> Written problem:
Copy everything from the line containing "Click the grid icon in right sidebar" down to the line containing "pos(1542,277)", changing "grid icon" to "grid button" and keeping all else the same. Leave the pictures out.

> Records supplied:
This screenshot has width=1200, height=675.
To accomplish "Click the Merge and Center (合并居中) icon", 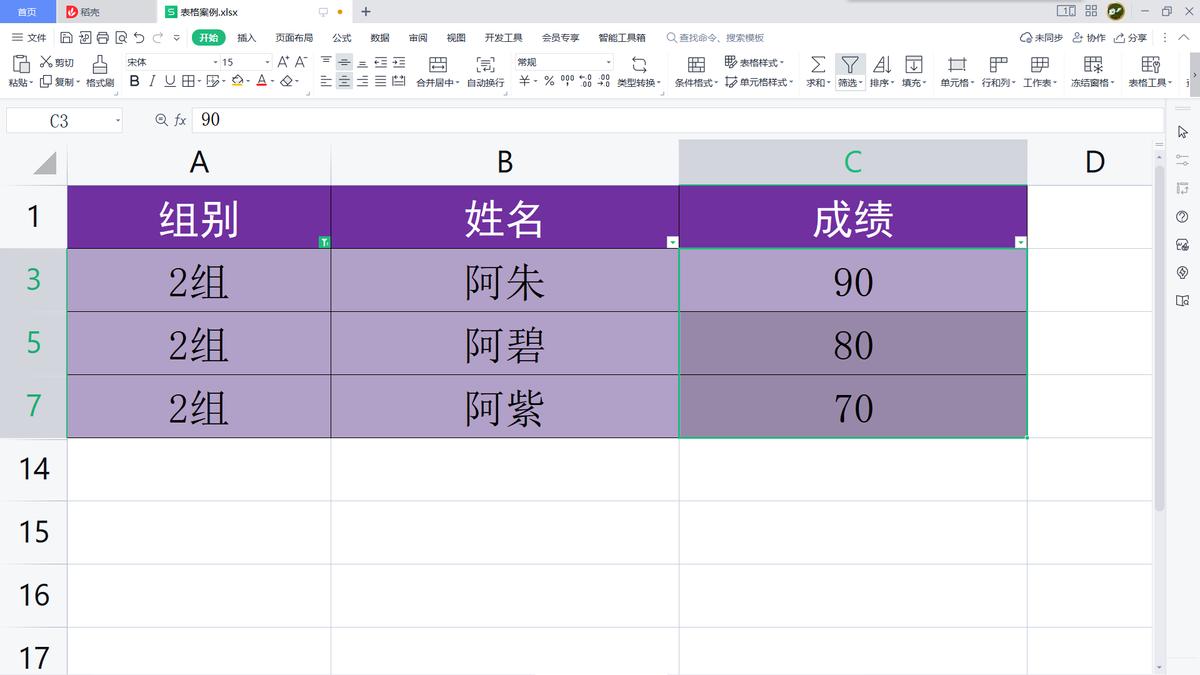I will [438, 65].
* * *
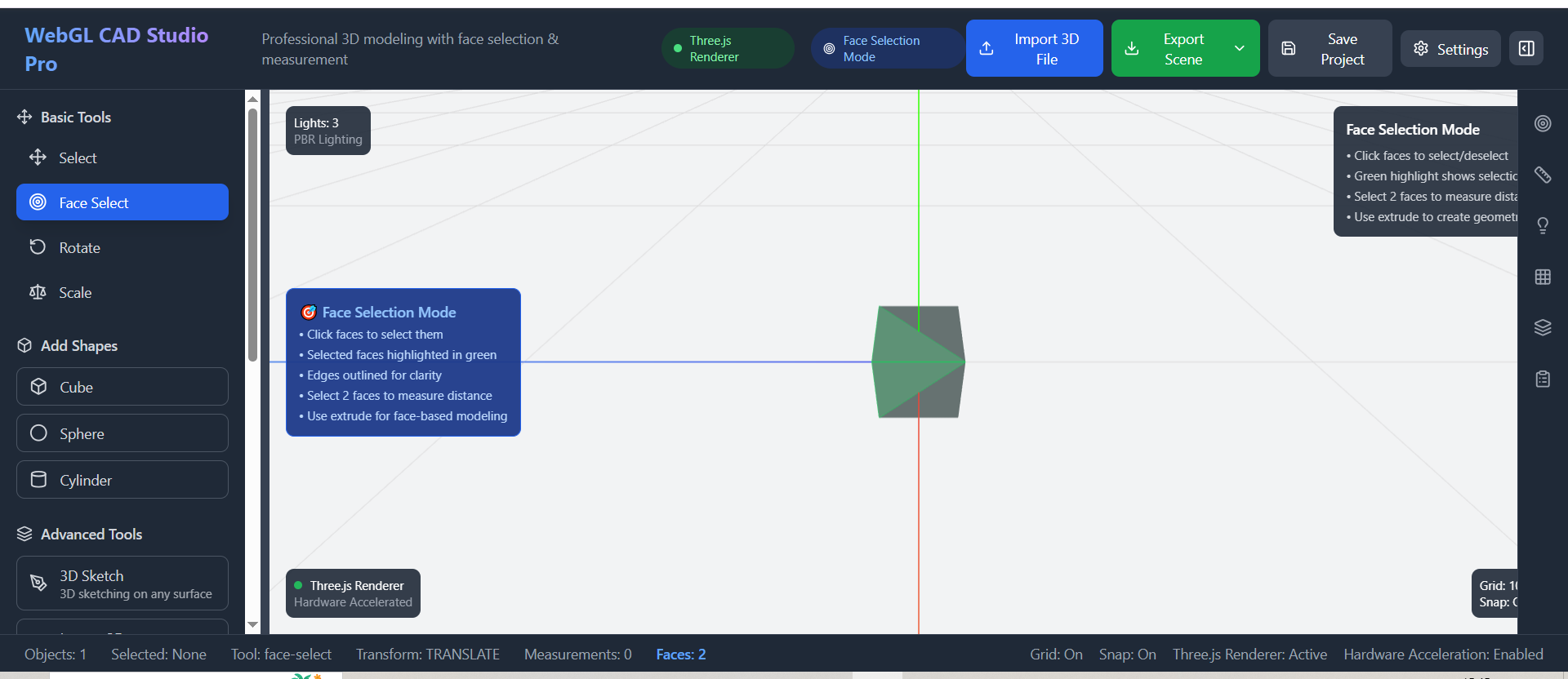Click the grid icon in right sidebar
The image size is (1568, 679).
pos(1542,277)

> Written reply:
Click the grid button in right sidebar
The image size is (1568, 679).
pos(1542,277)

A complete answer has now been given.